With the 1620-2020 Mayflower Quadricentenary just around the corner, it seems fitting to commemorate this special feminine lineage of our family tree and the women who -literally- created it for us. “Our Mayflower Foremothers” series will pick up where I left off after exploring the “linchpin Asa” Harris family line by tracing the female branches back to our two Mayflower foremothers: Elizabeth Tilley and her mother, Joan Hurst Tilley.   

In order to do this, however, I will have to examine the ‘patrilineal’ surnames of each of our Mayflower Foremothers going back from Faith McCall to her immigrant roots:

·         McCALL (Otis, Thacher, Gorham, Howland, Tilley, Hurst)

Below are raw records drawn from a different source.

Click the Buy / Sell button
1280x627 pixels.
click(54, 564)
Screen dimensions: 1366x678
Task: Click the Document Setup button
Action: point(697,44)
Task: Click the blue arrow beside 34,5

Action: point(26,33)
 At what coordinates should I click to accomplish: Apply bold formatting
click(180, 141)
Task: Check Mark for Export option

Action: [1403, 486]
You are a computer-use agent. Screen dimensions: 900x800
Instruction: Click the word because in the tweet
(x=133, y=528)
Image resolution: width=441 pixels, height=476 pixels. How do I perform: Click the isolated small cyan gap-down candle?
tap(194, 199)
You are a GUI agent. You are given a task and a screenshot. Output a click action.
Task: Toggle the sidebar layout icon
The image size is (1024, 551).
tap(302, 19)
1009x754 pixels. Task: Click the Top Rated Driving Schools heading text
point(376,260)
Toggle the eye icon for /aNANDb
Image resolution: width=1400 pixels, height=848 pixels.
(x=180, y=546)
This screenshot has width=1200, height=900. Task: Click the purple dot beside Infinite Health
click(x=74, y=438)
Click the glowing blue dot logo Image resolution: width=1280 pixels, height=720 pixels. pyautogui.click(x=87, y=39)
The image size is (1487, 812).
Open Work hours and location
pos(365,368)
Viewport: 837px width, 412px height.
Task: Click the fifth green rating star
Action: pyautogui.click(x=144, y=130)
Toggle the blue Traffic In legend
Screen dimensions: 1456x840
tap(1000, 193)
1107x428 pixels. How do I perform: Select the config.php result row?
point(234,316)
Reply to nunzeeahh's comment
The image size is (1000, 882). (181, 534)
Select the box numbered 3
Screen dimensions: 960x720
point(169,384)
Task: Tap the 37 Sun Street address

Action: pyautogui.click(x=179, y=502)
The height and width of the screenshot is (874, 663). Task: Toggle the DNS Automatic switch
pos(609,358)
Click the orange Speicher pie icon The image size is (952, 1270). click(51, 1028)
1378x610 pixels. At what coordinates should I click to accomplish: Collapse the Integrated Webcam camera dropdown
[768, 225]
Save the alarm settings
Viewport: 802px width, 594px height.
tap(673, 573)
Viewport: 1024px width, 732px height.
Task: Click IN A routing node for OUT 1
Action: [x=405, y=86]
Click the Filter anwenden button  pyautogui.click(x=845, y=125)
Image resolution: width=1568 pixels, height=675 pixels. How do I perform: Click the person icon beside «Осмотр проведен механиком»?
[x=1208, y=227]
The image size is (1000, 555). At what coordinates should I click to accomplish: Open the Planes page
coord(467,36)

Through these family lines, one special branch of our family grew and each generation honored its early American roots by keeping this Mayflower connection alive, generation after generation, even when the original Mayflower surnames of Howland, Tilley, and Hurst disappeared through marriage.

In coming posts, I will share some interesting facts and poignant stories I have uncovered about each of the direct ancestors of my 6th Great Grandmother, Faith McCall, whose great-great-great grandparents were John Howland and Elizabeth Tilley, survivors of the 1620 voyage of the Mayflower.